Even if AI has economised a large amount of time by crunching numbers, formatting reports and programming software, oversight is necessary not only to avoid mistakes, but also for liability issues: the manager is responsible for this output, AI is just a tool.

How can one oversee AI outputs if one does not understand what it is doing?
But how can one oversee AI outputs? It is only by having experienced staff, or by being experienced oneself, that an analysis can be examined and its quality assessed. Typically, one must have familiarity with underlying analytical techniques, and be able to verify each step of the analysis, each reference, each argument and each inference.
Even for simple machines, such as calculators, knowledge of arithmetic is an important safeguard: being able to quickly estimate a result’s order of magnitude is crucial, even when the precise result can only be found using a machine. Why is mental arithmetic so important? To catch basic typos, unit errors and the like.
Just as mental arithmetic is important when working with a calculator, so experience with tasks undertaken by AI is important for those who work with it.
Can students gain experience if they subcontract their learning to AI?
How can one obtain experience? By learning how to perform the tasks oneself – and that means learning how to perform them without AI.
It means being mentored and making the many mistakes that – taken together – add up to learning.

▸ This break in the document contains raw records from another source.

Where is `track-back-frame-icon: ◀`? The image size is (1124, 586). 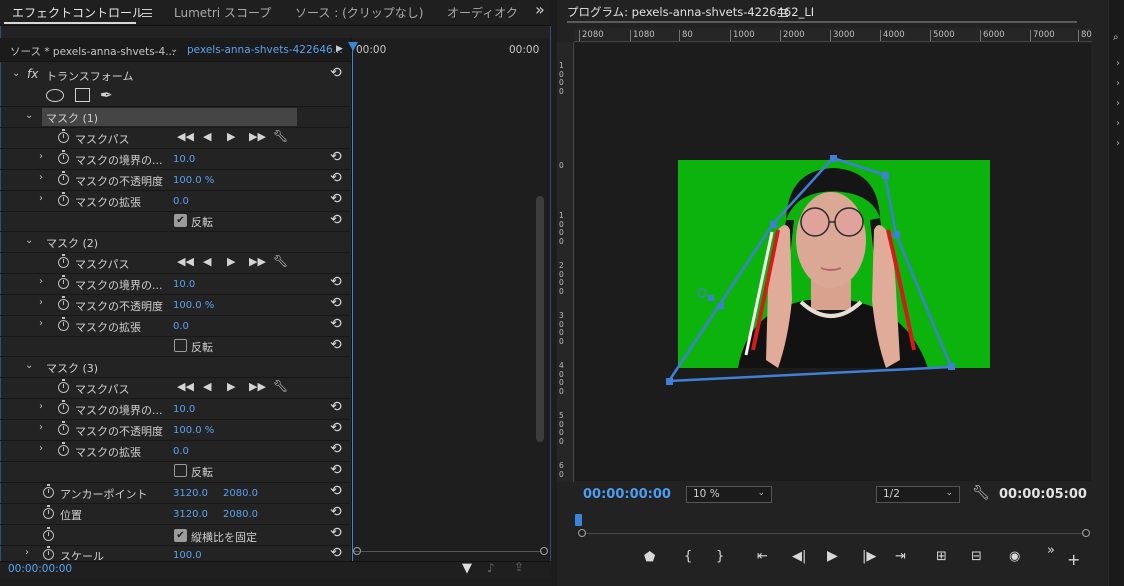 track-back-frame-icon: ◀ is located at coordinates (207, 262).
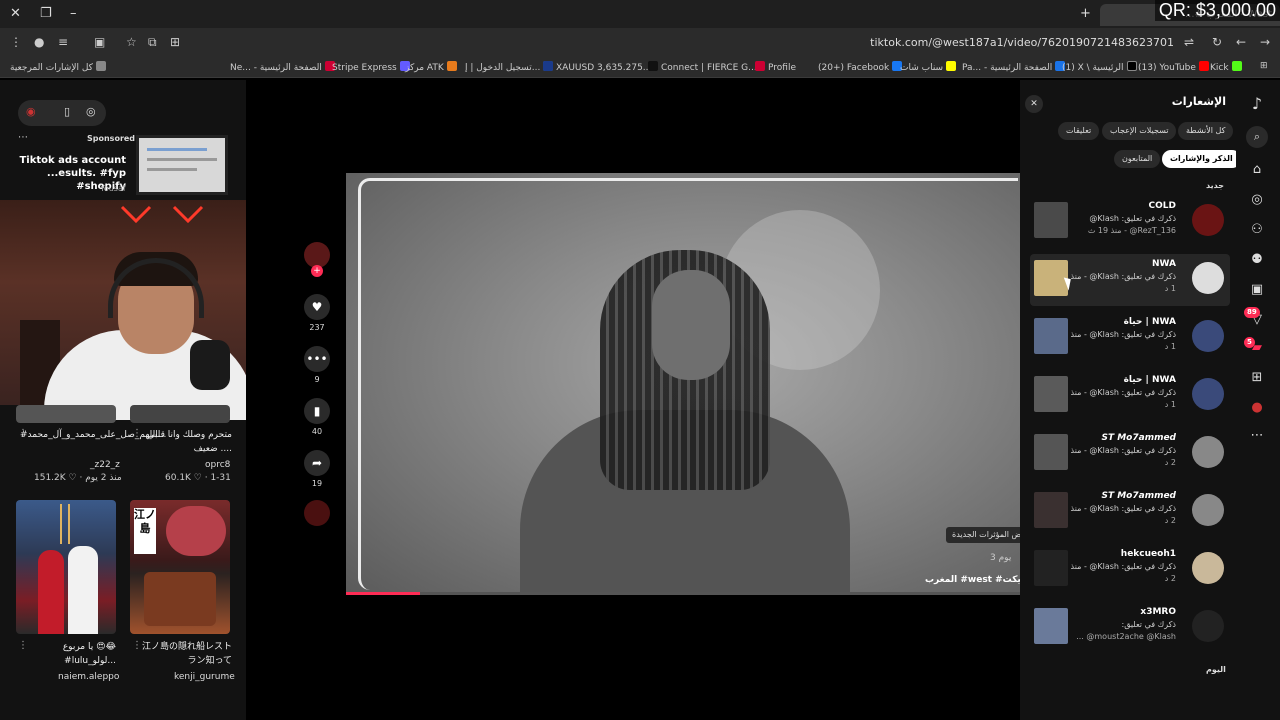  Describe the element at coordinates (183, 654) in the screenshot. I see `video-title: 江ノ島の隠れ船レストラン知って` at that location.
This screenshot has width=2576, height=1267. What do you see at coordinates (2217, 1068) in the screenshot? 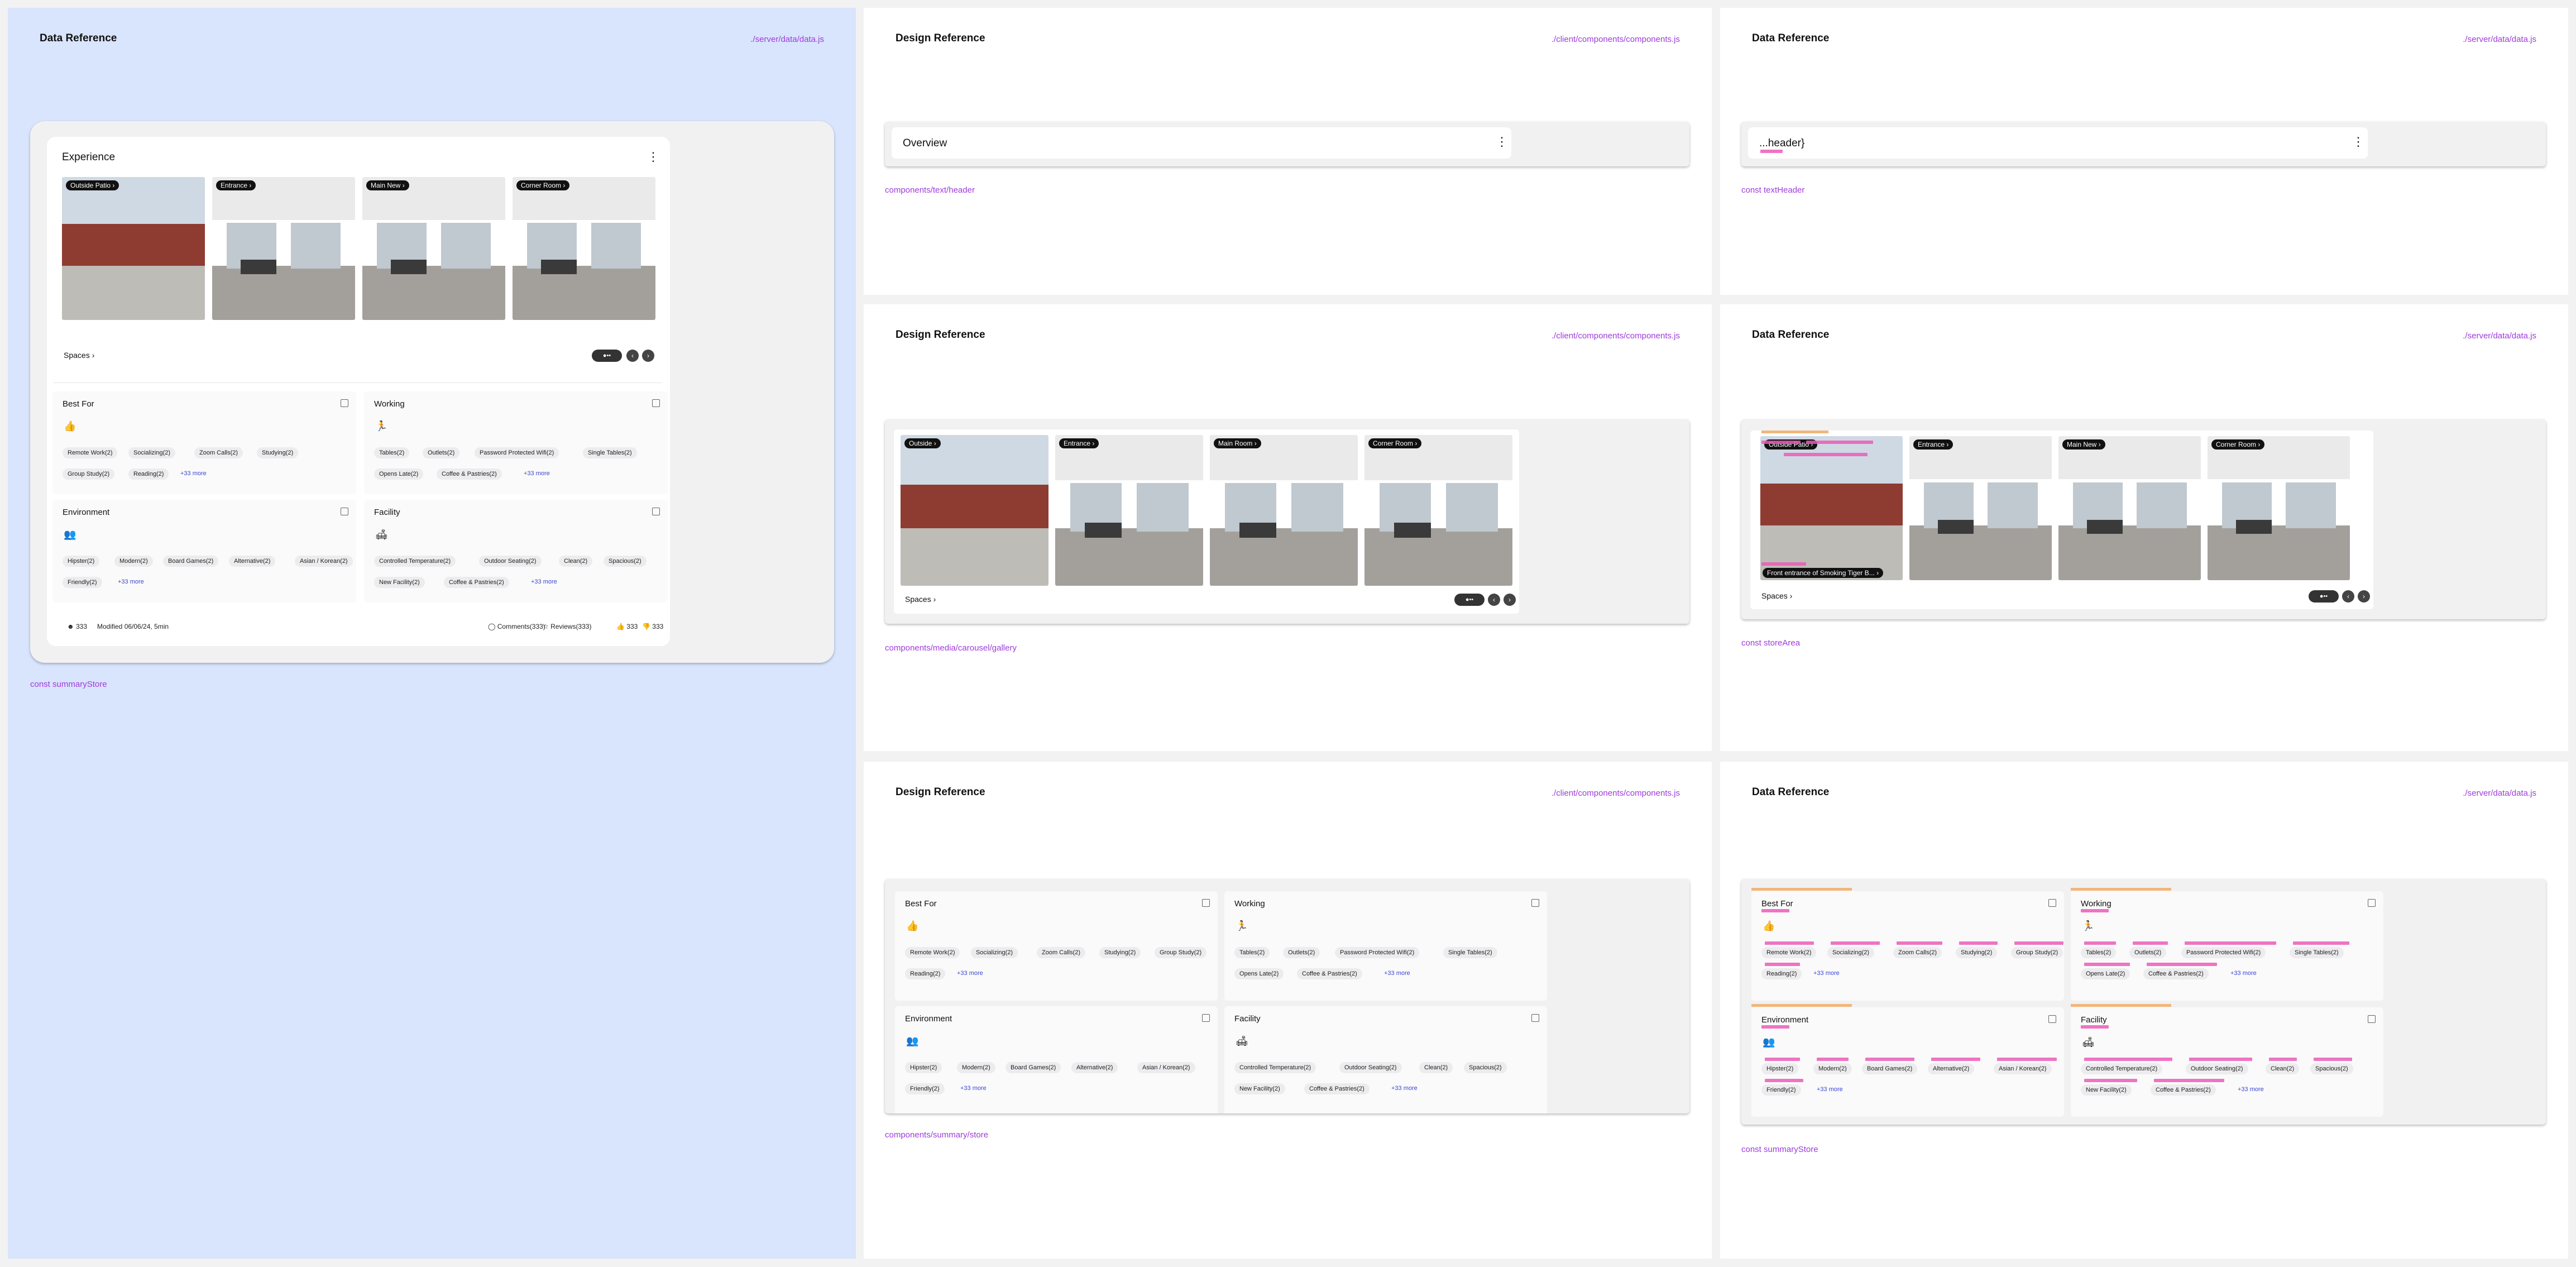
I see `tag-chip: Outdoor Seating(2)` at bounding box center [2217, 1068].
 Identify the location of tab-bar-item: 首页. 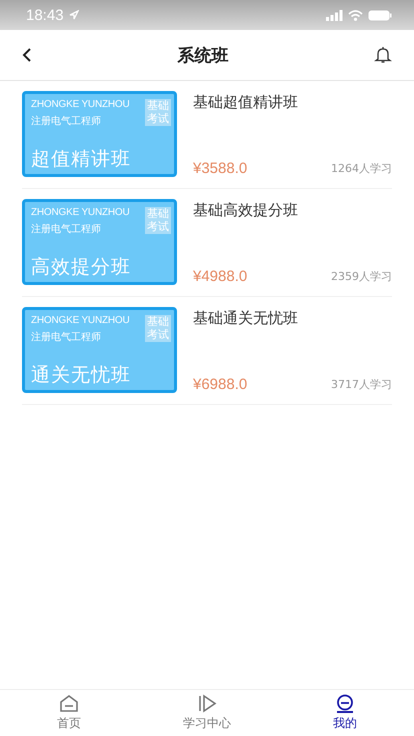
(69, 713).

These mistakes, if carefully corrected and understood, lead a student to develop knowledge and intuition, to understand how analysis, synthesis, data cleaning, or report-writing function. These knowledge and skills then equip them to oversee AI when it performs these tasks.
Teaching and learning are processes that require time: AI provides speedy outcomes
Particularly in a university setting, where technicians, analysts and managers are trained, using AI to (apparently) increase learning ‘productivity’ is a false economy: it is tantamount to considering learning as an output rather than a process that takes time.
If all that mattered were the speed at which students produce essays, theses, analysis and programs, then AI – for all its problems – would be great.
But that is not what universities are for: their function, in principle at least, is to train students, teach them the processes that underpin writing, analysis and programming.
In due course, these students will become employees, entrepreneurs or researchers, and they will oversee the output of AI. But if they have not spent time mastering tasks and developing skills, if they are unable to fully understand and verify AI’s outputs, then they will be unable to function with AI.
Rather than overseeing a powerful (but potentially biased, hallucinating, and opaque) tool, they will be subjected to it – essentially useless (except as useful heads that can roll when AI makes mistakes).
Students who have not learned cannot oversee AI
As AI is incorporated into university curricula, and as AI undertakes tasks (summaries, synthesis, writing, programming…), students are deprived of opportunities to learn and develop their own critical capacities; they will not know how to oversee or evaluate the processes performed by AI.
Universities should actively shy away from (or strictly frame) AI use, at least when it comes to learning, teaching and training. Paradoxically, this is necessary for students to understand the processes AI undertakes, and be able assess its outputs.
It will allow them to work with AI, to be critical of AI, and to possibly understand what AI produces.
But…
The proliferation of AI tools in science risks introducing a phase of scientific enquiry in which we produce more but understand less.
Messerri & Crockett, 2024, Nature, 627
… this is not just a risk for scientific enquiry.